Der Commodore 64 und die ersten Pinselstriche

Aus meinem entstehenden Künstlerbuch: Werkstattfassung:

Ich war Berufsschullehrer. Sport und Informatik. Und in der Freizeit sass ich oft am Computer und programmierte.

Programmieren hat mich immer fasziniert, weil es etwas hat, das viele nicht sehen: Es ist kreativ. Nicht kreativ im Sinne von „bunt“, sondern kreativ im Sinne von „elegant“. Du suchst nicht einfach irgendeine Lösung. Du suchst die eleganteste.

Ungefähr mit 55 merkte ich: Dieses Feld gab mir nicht mehr das Gleiche. Die Softwarewelt veränderte sich ständig, wurde komplexer – und ich lernte die neuen Dinge nicht mehr so leicht wie früher. Die Faszination war noch da, aber der Funke wurde kleiner.

Dann waren wir an einer Ausstellung von Alex Zürcher, einem Berner Maler. Er hatte A4-Blätter aufgelegt: Werbung für seine Malkurse. Ich hätte mir so etwas nie zugetraut. Aber Alex war mir auf Anhieb sympathisch. Und er hatte diese Art, die einem das Gefühl gibt: Komm, du darfst das. Du darfst hier rein.

Also ging ich nach Bern, einige Wochen in seinen Kurs. Aquarell und Gouache. Viele Teilnehmende trafen sich dort schon seit Jahren. Es hatte richtig talentierte Menschen darunter, so erinnere ich mich. Und ich merkte etwas, das mich überraschte: Für viele war der soziale Austausch fast genauso wichtig wie das Malen.

Irgendwann wurde mir der Aufwand zu gross, immer nach Bern zu fahren. Und ich verstand: Ich muss meinen Weg sowieso selber finden.

Und da kam dieser Gedanke, der bis heute stimmt: Ich mache es wie beim Programmieren.

Programmieren hatte ich mir auch selbst beigebracht. Ich kaufte mir damals einen Commodore 64 und lernte anhand dieser Computerhefte, die es am Kiosk gab, BASIC. Schritt für Schritt. Versuch, Fehler, nochmal.

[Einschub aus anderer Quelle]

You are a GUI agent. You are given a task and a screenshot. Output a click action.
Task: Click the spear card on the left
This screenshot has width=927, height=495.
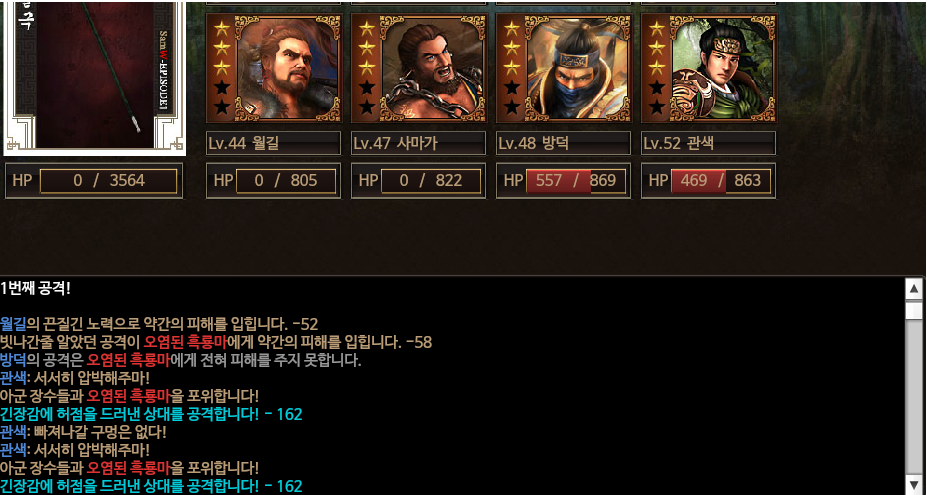click(95, 77)
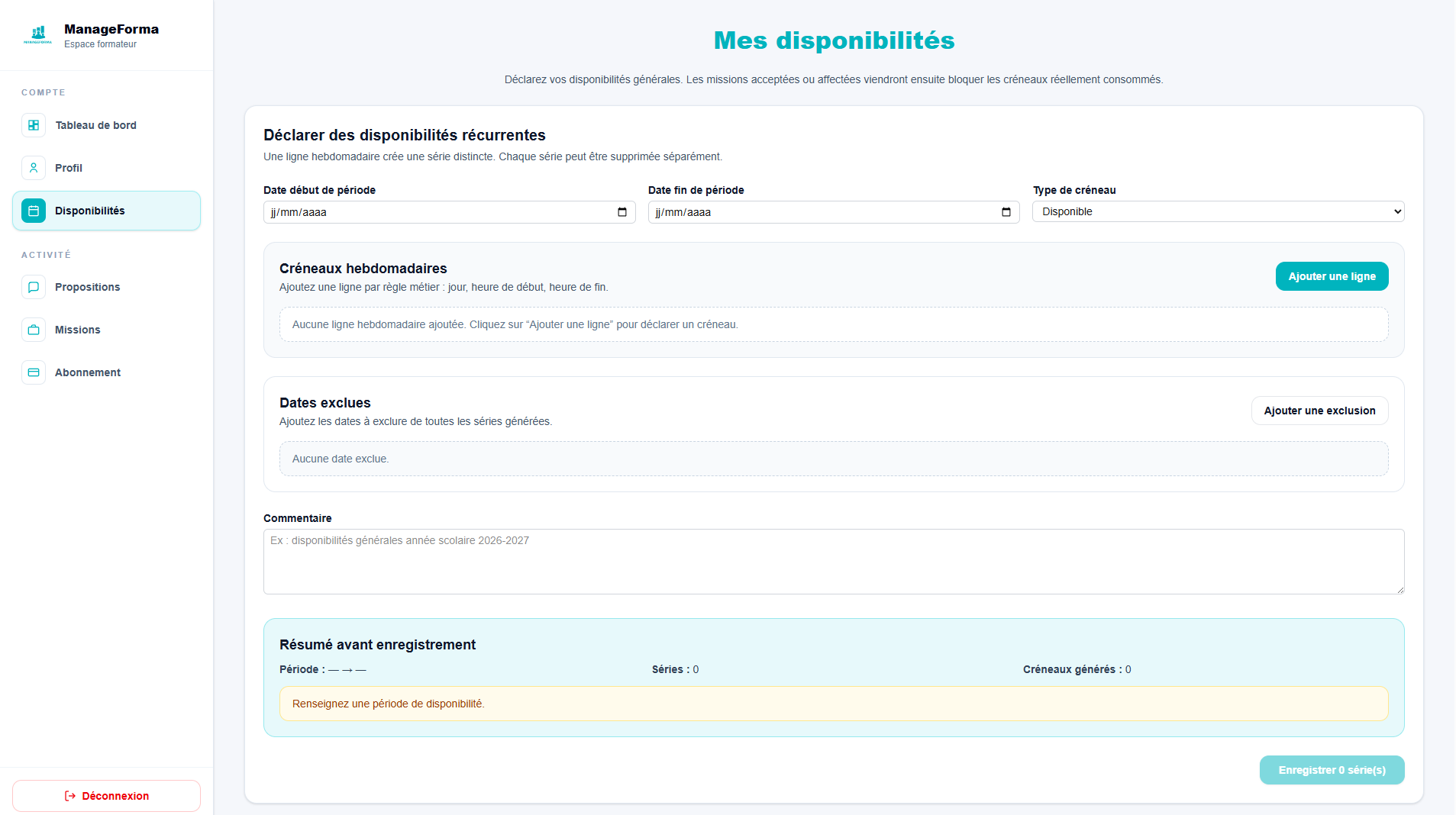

Nach dem letzten Kurstag ging ich zu Marianne und sagte:

„Ich mache es jetzt wie beim Programmieren. Ich male einfach während fünf Jahren täglich. Dann wird es etwas. Oder eben nicht.“

Es gibt doch diese Geschichte mit den 10’000 Stunden. Du musst etwas einfach lange genug machen, bis du es beherrschst.

So habe ich angefangen.

LilaLöl, Original 2011, Papier, 64 × 50 cm

Werkstatt-Schluss: Das ist ein Ausschnitt aus meinem entstehenden Künstlerbuch. Im Buch wird es später die ganze Geschichte geben – hier teile ich nur einzelne Skizzen daraus.